* [Supplied material]
■ ■ ■ ■ ■ ■ ■

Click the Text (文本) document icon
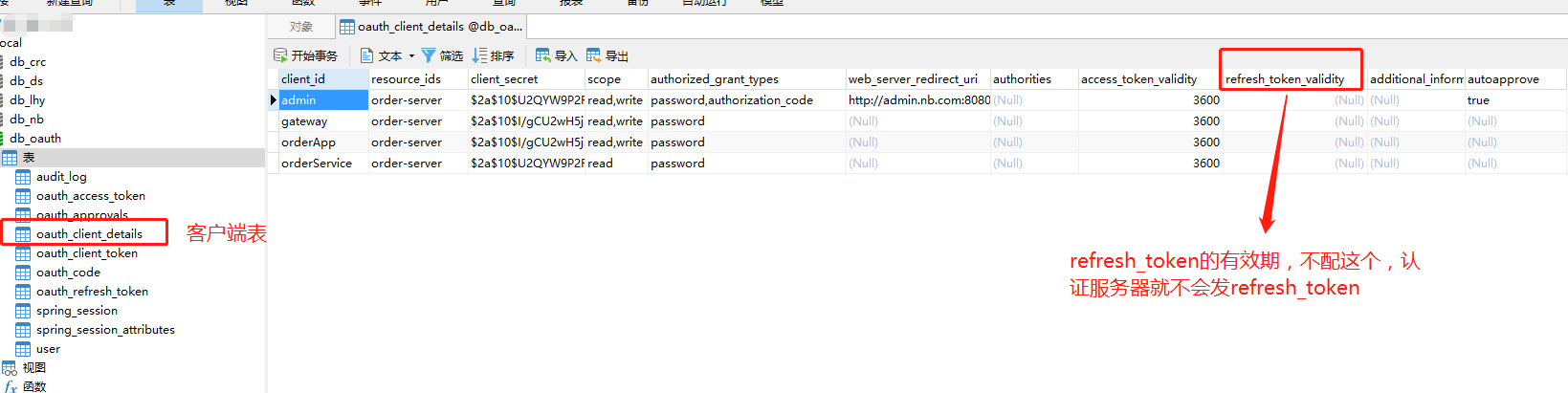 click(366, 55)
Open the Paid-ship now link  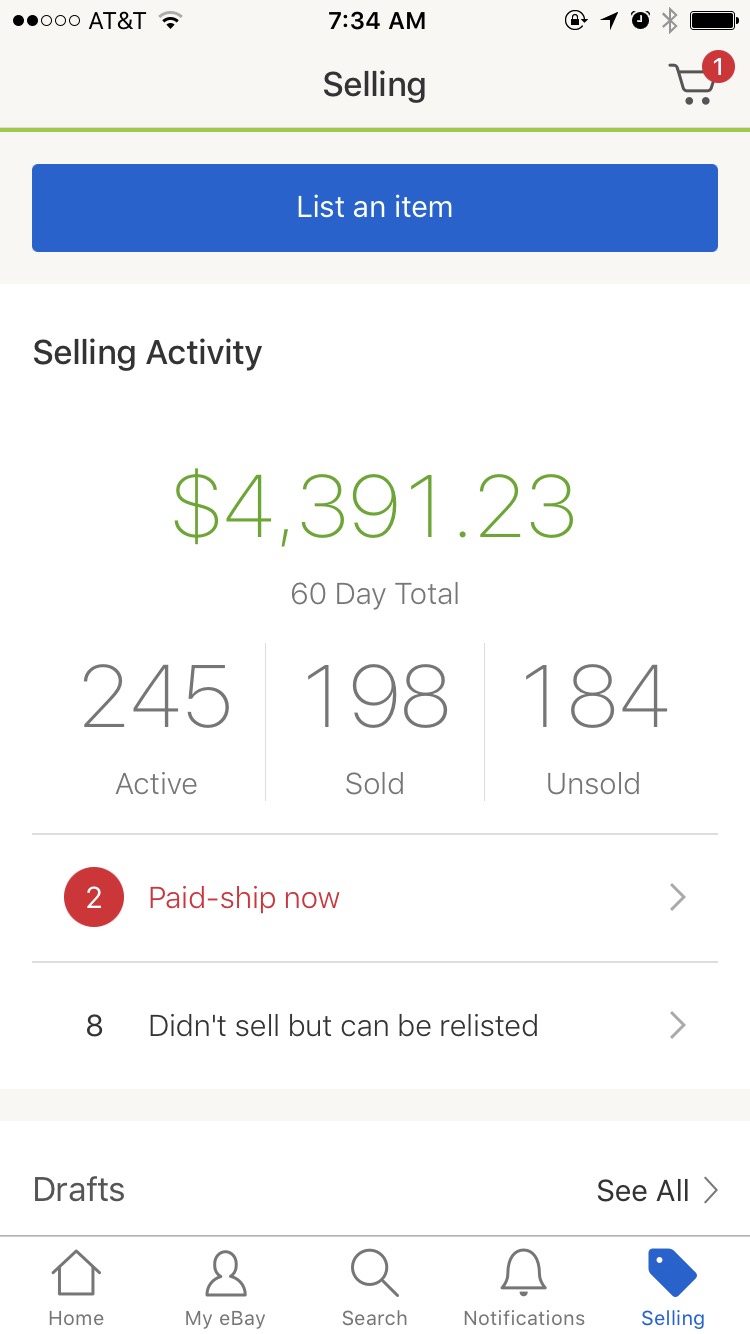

■ ■ ■ ■ ■ ■ ■

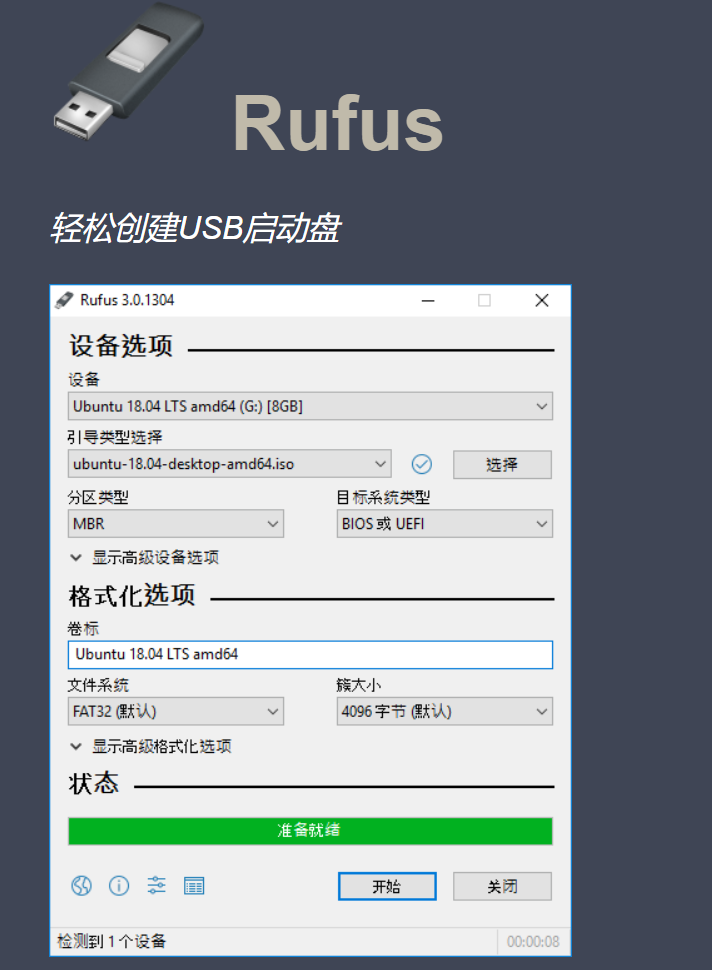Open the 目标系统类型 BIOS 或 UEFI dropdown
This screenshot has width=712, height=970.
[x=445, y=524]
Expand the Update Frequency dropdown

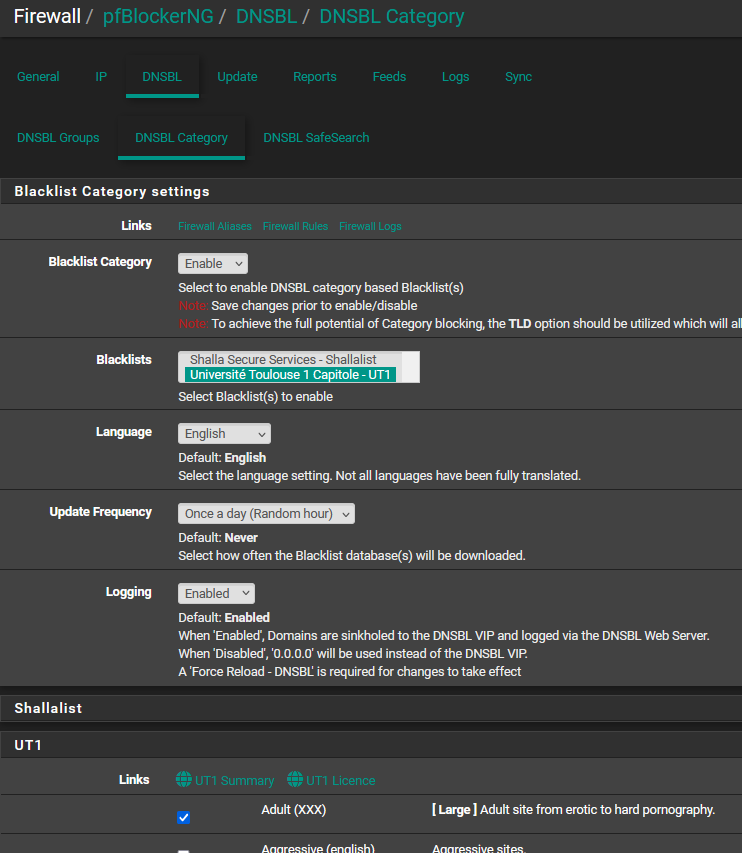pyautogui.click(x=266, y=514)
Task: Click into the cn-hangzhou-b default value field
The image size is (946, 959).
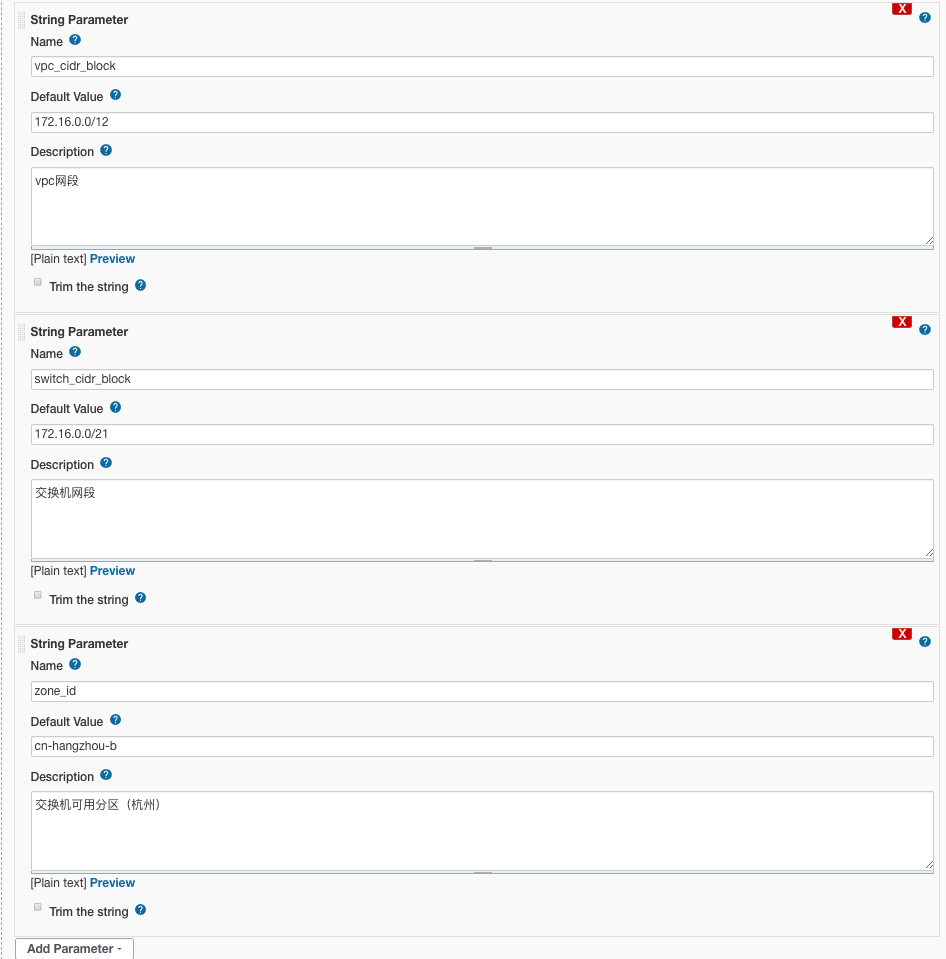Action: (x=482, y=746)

■ ■ ■ ■ ■ ■ ■

Please convert the lines from the one containing "Click the Text (文本) document icon" through the one containing "Open the Paid-ship now link" into a JSON list of strings, one string per line, omitting blank lines and leaving the pictures out.

[
  "Click the Text (文本) document icon",
  " click(366, 55)",
  "Open the Paid-ship now link  "
]